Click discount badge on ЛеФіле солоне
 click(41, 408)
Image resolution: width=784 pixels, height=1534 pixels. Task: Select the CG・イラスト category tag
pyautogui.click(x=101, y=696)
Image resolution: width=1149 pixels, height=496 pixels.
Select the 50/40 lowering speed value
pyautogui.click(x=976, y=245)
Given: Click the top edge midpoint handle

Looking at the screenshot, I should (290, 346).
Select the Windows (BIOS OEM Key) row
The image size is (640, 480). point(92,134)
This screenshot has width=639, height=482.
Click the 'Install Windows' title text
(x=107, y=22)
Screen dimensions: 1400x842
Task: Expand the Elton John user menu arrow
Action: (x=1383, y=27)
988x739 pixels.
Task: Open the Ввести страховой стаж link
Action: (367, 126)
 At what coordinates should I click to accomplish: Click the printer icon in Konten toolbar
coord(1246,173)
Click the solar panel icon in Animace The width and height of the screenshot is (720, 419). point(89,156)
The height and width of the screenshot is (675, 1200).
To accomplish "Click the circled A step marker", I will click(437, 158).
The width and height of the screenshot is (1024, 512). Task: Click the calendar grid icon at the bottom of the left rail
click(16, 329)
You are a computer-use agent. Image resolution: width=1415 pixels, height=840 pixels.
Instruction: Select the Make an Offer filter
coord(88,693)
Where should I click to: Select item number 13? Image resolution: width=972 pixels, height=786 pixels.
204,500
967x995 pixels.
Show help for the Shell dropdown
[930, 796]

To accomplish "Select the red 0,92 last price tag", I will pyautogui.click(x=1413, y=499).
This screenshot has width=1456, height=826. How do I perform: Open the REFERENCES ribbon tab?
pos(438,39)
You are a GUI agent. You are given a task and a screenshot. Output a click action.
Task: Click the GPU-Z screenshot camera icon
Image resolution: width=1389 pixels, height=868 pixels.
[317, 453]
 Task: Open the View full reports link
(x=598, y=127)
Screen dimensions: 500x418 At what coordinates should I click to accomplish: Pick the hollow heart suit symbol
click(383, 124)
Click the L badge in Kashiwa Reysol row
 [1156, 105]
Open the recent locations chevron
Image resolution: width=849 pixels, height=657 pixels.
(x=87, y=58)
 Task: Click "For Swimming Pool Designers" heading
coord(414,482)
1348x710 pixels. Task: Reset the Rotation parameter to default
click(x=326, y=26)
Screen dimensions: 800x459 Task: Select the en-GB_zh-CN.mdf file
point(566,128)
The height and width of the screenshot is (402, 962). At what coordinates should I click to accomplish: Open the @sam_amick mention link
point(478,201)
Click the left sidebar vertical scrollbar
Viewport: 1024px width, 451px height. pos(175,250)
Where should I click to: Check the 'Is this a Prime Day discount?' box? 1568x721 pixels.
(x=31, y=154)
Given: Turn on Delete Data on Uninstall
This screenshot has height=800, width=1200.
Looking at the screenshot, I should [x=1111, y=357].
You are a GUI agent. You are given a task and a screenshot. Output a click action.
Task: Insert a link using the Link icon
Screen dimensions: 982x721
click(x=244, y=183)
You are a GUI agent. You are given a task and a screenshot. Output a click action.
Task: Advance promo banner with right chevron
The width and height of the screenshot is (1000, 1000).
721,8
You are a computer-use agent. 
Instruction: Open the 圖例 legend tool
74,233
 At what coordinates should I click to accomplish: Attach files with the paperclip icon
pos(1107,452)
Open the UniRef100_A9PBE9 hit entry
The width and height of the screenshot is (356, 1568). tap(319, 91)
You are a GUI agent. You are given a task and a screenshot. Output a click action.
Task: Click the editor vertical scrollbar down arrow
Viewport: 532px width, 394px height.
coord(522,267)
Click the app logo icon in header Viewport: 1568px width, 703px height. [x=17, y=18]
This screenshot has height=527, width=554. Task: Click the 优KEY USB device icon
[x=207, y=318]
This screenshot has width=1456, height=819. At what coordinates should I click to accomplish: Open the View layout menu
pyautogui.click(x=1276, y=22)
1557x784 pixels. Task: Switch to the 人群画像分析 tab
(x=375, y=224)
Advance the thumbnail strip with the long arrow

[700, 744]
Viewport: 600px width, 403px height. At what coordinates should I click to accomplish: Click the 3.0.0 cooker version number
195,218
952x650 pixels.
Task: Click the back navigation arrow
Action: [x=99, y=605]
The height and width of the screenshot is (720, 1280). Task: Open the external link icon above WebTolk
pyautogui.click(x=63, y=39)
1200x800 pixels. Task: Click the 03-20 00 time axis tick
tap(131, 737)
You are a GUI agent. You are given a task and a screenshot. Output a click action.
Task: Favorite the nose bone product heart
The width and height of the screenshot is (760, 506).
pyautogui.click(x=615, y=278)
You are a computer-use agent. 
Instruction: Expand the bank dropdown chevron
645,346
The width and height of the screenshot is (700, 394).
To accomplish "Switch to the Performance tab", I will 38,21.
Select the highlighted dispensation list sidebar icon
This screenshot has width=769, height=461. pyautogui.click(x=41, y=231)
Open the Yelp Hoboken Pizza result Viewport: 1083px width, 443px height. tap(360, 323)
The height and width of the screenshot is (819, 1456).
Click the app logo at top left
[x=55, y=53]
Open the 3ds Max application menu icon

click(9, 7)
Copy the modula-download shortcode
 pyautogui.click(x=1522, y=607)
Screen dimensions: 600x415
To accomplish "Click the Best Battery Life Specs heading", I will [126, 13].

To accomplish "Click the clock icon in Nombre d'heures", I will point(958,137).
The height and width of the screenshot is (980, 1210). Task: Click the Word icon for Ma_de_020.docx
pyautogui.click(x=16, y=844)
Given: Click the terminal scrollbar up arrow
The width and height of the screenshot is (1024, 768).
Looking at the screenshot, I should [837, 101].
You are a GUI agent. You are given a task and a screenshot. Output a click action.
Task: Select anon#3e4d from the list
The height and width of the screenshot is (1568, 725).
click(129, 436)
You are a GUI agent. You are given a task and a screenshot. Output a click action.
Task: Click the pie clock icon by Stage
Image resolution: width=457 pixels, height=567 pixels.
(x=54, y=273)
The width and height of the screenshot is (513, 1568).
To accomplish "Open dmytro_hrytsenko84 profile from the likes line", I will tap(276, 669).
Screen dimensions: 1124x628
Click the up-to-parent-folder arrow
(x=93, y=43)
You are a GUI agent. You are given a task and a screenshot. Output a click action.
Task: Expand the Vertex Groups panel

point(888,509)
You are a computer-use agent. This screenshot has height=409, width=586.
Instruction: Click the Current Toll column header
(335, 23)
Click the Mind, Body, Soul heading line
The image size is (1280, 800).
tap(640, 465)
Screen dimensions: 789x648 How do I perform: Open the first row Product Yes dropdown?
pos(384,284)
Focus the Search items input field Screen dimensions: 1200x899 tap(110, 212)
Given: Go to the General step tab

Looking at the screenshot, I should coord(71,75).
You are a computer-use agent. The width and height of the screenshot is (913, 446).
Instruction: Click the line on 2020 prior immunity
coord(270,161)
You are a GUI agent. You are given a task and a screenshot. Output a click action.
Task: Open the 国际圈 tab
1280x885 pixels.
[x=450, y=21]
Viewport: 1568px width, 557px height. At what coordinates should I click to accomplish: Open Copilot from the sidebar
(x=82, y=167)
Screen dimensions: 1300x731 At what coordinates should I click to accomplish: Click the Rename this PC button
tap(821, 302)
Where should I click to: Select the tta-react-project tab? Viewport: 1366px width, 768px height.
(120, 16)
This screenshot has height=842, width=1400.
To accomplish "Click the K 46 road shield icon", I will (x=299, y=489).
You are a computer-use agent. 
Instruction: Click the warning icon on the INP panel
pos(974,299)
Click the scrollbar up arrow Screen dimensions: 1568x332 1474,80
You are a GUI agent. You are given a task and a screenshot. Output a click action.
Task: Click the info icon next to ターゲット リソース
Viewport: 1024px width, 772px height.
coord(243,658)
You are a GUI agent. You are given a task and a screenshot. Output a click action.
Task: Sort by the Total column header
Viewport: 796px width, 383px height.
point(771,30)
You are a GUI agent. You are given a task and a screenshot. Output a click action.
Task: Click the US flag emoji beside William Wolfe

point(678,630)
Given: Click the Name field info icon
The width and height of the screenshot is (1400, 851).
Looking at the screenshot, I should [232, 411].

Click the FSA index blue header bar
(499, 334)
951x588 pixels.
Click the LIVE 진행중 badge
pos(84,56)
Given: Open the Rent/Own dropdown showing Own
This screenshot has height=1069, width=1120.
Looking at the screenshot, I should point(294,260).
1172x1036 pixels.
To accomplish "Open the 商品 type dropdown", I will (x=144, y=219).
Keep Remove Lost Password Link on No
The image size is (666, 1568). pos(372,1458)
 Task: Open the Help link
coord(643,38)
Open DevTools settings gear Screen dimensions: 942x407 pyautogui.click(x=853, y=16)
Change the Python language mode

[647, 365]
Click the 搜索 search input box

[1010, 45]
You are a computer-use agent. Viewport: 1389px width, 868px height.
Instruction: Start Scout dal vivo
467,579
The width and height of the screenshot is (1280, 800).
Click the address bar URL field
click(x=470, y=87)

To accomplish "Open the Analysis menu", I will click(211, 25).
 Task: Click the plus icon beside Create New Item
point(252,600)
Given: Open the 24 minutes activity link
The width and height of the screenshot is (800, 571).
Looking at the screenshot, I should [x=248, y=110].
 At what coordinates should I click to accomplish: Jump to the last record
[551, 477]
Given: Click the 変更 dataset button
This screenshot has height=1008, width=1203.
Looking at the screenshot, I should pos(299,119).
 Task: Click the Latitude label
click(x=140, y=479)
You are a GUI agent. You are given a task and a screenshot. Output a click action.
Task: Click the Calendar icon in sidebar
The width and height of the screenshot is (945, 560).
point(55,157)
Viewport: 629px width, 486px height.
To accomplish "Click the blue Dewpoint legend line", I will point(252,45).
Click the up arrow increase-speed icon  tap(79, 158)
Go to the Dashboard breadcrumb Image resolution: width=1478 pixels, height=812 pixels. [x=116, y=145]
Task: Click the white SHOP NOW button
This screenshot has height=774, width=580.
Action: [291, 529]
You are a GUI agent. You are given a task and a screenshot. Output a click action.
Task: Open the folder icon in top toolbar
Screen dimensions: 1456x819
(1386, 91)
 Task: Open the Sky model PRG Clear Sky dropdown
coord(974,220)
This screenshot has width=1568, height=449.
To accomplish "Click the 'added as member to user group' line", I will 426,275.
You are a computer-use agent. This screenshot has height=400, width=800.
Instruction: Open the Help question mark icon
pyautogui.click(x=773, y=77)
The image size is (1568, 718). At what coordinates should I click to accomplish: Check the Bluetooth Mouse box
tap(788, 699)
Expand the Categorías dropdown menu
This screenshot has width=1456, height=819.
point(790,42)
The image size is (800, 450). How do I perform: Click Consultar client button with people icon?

------------------------------------------------

Task objective:
What goes in the answer is the run of lines from the one holding "Instruction: Open the Help question mark icon" to the end of the entries, reproduced exactly and with nothing else.

Result for this exercise:
Instruction: Open the Help question mark icon
pyautogui.click(x=773, y=77)
The image size is (1568, 718). At what coordinates should I click to accomplish: Check the Bluetooth Mouse box
tap(788, 699)
Expand the Categorías dropdown menu
This screenshot has width=1456, height=819.
point(790,42)
The image size is (800, 450). How do I perform: Click Consultar client button with people icon?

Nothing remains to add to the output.